La scoperta delle Indie Occidentali è stata veramente utile per l'Europa? Se lo chiese l'Académie Francaise nel 1788 bandendo un concorso a tema. Un partecipante anonimo rispose che se gli europei avessero impiegato tempo e denaro per sistemare le cose a casa loro piuttosto che spendere denaro in missioni improbabili in India il suolo europeo ne avrebbe tratto giovamento enorme in produttività e trasporti. Il trattatello vinse la gara; non era evidentemente il solo a pensarla così.

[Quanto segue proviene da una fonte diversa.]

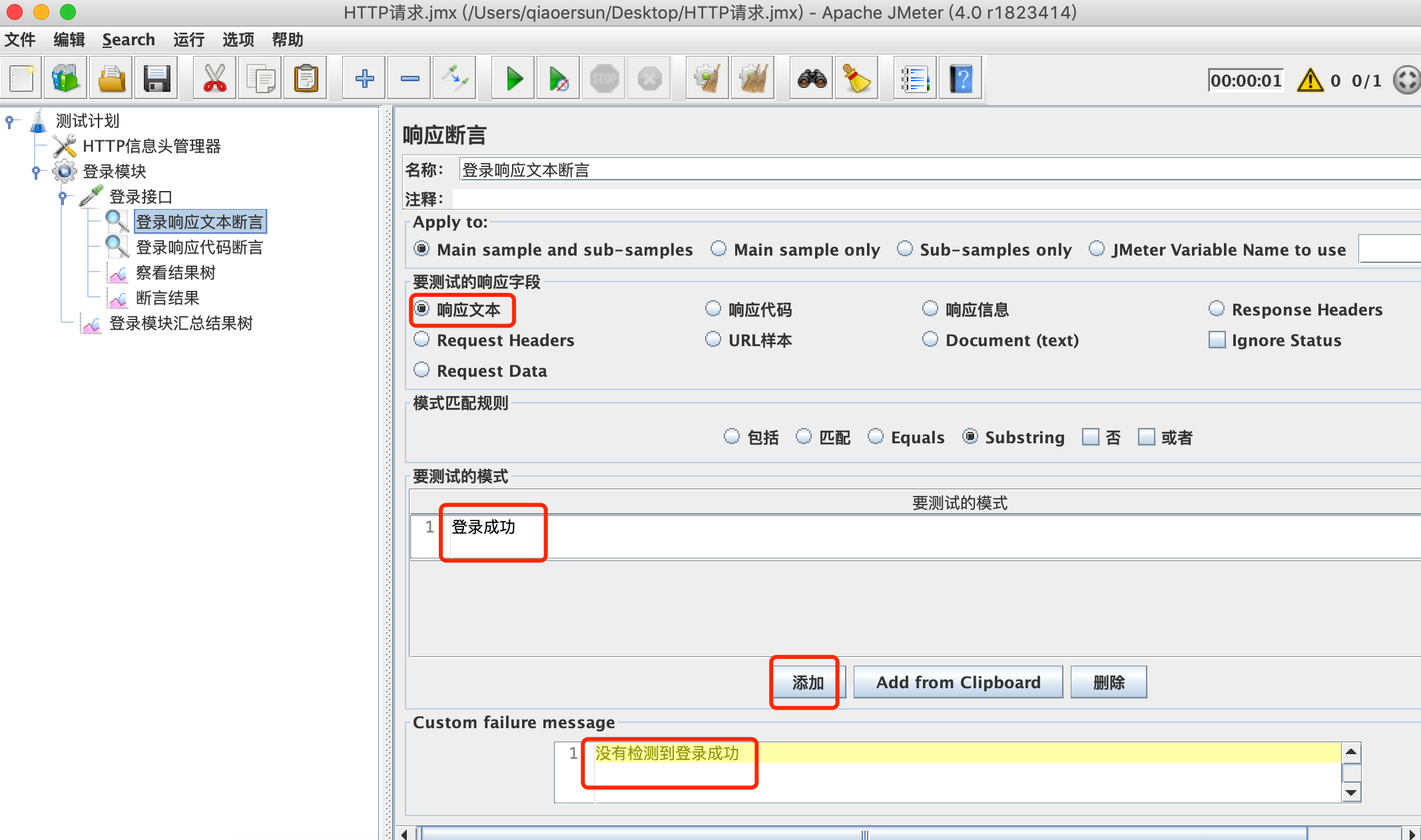Click the green Start run button
Image resolution: width=1421 pixels, height=840 pixels.
point(513,79)
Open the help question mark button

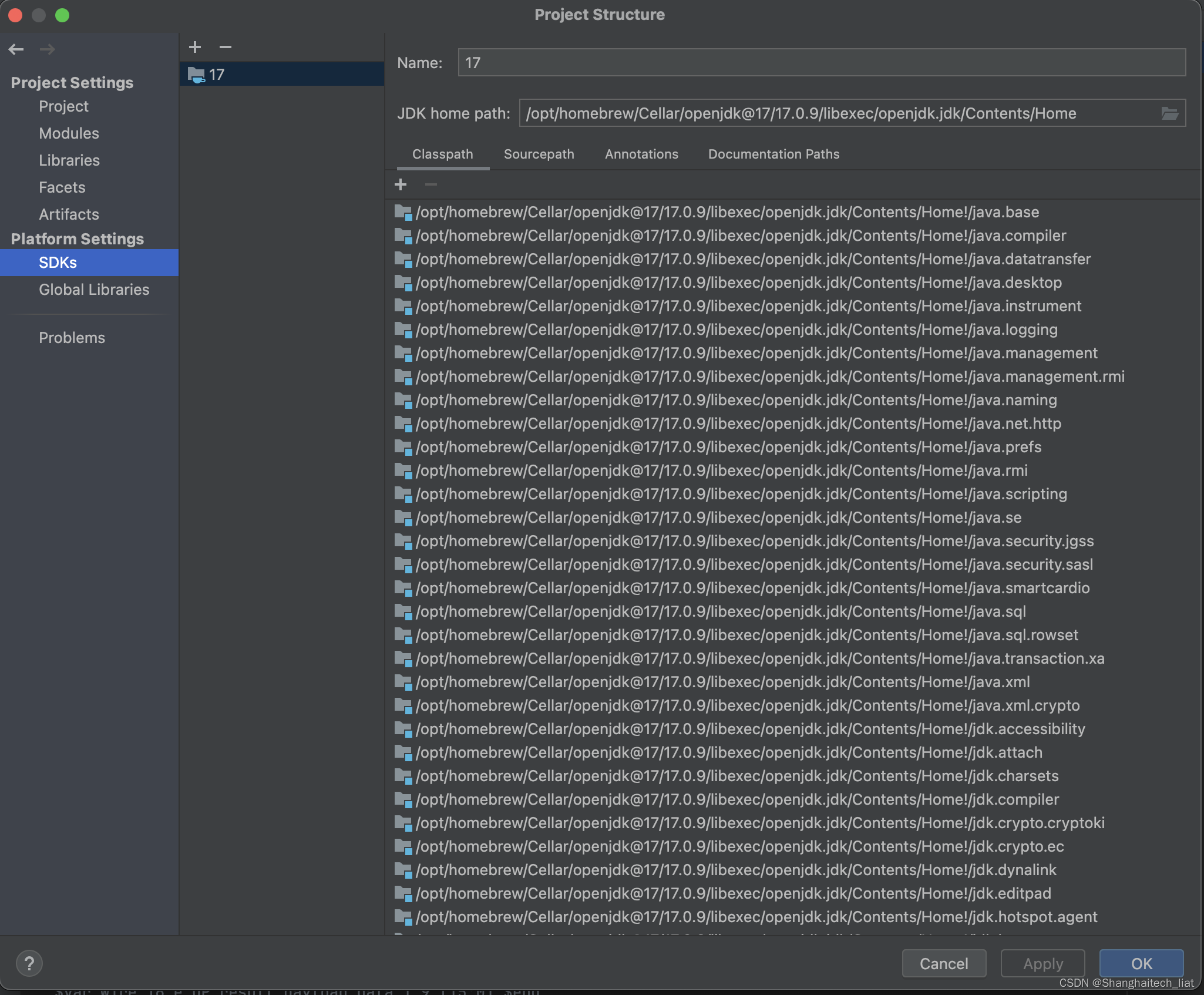pyautogui.click(x=29, y=963)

Il discorso andrebbe affrontato in maniera più globale: se è vero che dal punto di vista dell'anonimo pamphlettista l'Europa non trasse molto giovamento, ci sono stati altri settori che l'autore intenzionalmente trascura e che invece ne guadagnarono in profitto. Ad esempio il capitale mercantile europeo, che poté crearsi quella sfera d'azione di cui aveva bisogno per il suo sviluppo e a cui seppe dare l'adeguato assetto tecnico e organizzativo. L'articolo d'esportazione per eccellenza era lo zucchero e non a caso Chaunu diceva che la curva di sviluppo del Brasile coincideva con quella dello zucchero. La curva dello zucchero andava di pari passo con quella della tratta degli schiavi, che divenne uno dei traffici preferiti degli europei. In Africa il monopolio era dei portoghesi e degli intermediari bianchi – i contradatores – mentre gli spagnoli per la loro manodopera nelle Indie Occidentali utilizzarono il famigerato asiento: esso in origine indicava qualsiasi accordo stipulato tra il sovrano spagnolo ed un privato cittadino. In seguito (tra la fine del sec. XVI e il XVIII) divenne sinonimo di contratto per l'importazione di schiavi negri nelle colonie spagnole in condizioni di monopolio (asiento de negros). Fu concesso dapprima a privati, poi a compagnie di navigazione o a stati stranieri, per periodi di diversa durata, finché la tratta degli schiavi non venne liberalizzata (decreti del Re di Spagna, 1789 e 1791).
Eppure quando si parla dell'importanza delle colonie occidentali si parla soprattutto di argento messicano e peruviano. Anche l'oro di Santo Domingo non era trascurabile e nemmeno le perle erano poche ma l'argento costitutiva l'80% delle importazioni spagnole. Ciò ha portato alla ormai superata teoria che furono le enormi quantità d'argento spagnole ha creare la famosa rivoluzione dei prezzi. In realtà gran parte dell'argento importato transitava semplicemente in Europa per poi andare a pagare le spezie in Oriente. Molte altre spiegazioni invece bisognerebbe affiancare.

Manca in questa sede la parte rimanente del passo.